Desde hace mucho tiempo, la industria gráfica es el epicentro de una profunda revolución de la que son protagonistas la tecnología, la economía y los cambiantes hábitos en el intercambio de información. Todo ello conlleva unas grandes dosis de desconcierto, dudas y temores sobre el futuro de la comunicación escrita
Como representante de una de las más importantes firmas distribuidoras de máquinas de impresión, dispositivos periféricos y consumibles de nuestro país, OMC, Michel Madoz, tiene una visión muy clara de la situación y, si bien tiene un definido perfil optimista, sus pies se mantienen firmes en el suelo y analiza la realidad sin ambages desde su posición de Director de Marketing, que comparte con la responsabilidad de dirigir la División de Consumibles.
Todos somos conscientes de los problemas que están afectando a la industria gráfica, pero nos gustaría conocer la opinión de quien vive a diario y muy de cerca esta problemática. ¿Cómo definirías la situación del sector en estos momentos?
El escenario actual es más que complejo, derivado de una elevada incertidumbre, escasa liquidez en un gran número de empresas, acompañada de una remarcada falta de concesión de crédito por parte de las entidades bancarias. Todo ello nos lleva a una situación de desconfianza y de extremada cautela, lo que se traduce en una clara tendencia a controlar los gastos e inversiones y a reducir los riesgos económicos.
La actividad de impresión offset, ya sea hoja, rotativa comercial o rotativa prensa ha descendido sustancialmente, bajando proporcionalmente el nivel de ventas tanto en maquinaria como consumibles.
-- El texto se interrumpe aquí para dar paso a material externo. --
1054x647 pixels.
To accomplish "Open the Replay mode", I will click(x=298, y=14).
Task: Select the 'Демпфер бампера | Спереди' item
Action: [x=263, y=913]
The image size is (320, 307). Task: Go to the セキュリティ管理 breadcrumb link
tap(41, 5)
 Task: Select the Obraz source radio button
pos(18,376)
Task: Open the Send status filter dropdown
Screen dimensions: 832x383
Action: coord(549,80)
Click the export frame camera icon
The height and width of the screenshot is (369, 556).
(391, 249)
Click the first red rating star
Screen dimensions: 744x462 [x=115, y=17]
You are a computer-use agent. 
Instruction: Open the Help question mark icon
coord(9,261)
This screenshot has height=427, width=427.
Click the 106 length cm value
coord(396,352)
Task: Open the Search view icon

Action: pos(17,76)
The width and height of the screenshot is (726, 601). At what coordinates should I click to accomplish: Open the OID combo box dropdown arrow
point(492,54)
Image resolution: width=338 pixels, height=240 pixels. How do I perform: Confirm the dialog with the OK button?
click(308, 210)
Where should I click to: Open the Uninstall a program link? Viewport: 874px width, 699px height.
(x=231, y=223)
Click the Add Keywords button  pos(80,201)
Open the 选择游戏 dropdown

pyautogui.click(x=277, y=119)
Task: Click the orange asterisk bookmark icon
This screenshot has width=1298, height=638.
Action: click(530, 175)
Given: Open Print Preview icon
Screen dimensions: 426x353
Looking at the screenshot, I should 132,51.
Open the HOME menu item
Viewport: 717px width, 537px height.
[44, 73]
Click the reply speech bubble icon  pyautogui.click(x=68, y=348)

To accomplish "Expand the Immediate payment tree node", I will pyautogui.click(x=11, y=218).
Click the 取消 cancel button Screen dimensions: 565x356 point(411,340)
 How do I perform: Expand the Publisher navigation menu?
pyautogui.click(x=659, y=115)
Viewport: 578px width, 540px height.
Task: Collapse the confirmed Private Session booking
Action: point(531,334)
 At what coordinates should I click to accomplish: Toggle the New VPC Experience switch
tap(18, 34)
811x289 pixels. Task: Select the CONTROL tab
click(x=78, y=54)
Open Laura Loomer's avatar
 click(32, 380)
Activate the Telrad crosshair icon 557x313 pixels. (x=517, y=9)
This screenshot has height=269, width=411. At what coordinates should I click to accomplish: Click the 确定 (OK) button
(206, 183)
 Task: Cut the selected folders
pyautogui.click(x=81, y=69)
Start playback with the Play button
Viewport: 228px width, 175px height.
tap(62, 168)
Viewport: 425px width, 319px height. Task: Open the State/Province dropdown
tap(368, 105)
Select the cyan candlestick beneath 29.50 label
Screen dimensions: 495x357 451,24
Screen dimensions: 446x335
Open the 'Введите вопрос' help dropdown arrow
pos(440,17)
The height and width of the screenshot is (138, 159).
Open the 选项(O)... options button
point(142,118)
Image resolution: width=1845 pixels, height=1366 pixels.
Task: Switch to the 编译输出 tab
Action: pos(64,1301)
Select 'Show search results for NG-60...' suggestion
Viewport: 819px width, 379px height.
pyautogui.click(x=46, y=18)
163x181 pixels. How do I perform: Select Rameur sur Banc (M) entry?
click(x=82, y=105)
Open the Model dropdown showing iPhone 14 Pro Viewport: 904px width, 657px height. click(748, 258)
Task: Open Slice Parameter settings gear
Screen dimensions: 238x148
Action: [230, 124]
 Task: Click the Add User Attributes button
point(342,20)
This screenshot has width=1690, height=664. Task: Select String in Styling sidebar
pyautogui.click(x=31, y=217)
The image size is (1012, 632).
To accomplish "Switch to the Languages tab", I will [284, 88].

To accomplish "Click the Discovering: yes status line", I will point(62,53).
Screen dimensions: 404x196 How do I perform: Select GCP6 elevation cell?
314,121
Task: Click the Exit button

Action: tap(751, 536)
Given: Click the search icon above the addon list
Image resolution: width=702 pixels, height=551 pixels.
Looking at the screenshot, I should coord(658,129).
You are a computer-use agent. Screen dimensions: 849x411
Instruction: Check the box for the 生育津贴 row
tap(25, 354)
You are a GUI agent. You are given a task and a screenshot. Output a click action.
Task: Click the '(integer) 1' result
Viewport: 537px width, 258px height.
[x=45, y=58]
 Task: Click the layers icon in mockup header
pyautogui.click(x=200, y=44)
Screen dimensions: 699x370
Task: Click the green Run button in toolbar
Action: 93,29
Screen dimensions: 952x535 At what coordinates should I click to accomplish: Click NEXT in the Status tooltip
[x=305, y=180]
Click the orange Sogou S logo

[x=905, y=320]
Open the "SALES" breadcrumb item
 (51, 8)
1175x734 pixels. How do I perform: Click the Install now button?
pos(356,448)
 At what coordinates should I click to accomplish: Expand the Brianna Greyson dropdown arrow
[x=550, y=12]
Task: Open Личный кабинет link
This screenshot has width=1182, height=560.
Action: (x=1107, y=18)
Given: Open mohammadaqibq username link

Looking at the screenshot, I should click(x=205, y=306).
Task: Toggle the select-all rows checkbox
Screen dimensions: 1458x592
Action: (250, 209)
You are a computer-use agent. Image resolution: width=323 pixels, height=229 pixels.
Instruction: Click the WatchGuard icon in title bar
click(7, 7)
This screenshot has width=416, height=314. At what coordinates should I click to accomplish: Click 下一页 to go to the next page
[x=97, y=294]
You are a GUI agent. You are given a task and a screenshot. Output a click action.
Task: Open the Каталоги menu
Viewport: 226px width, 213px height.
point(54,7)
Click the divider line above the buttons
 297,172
La incertidumbre económica y social ha restringido el consumo y, como es sabido, nuestro sector va estrechamente ligado a la salud de la actividad económica del país.

Michel Madoz entiende que la crisis ya ha pasado, que la verdadera crisis fue aquello que llegó “de repente” a mediados del 2008 alterando el entorno económico y social, y obligando a una revisión austera, profunda y honesta de los negocios. Recuerda la frase que Maquiavelo pronunció: “No hay nada más asimétrico que querer cambiar el orden de las cosas en la sociedad. Aquellos que proponen un nuevo orden tienen la férrea oposición de los que les ha ido bien en el viejo y la tibia adhesión de los que les puede ir bien en el nuevo”.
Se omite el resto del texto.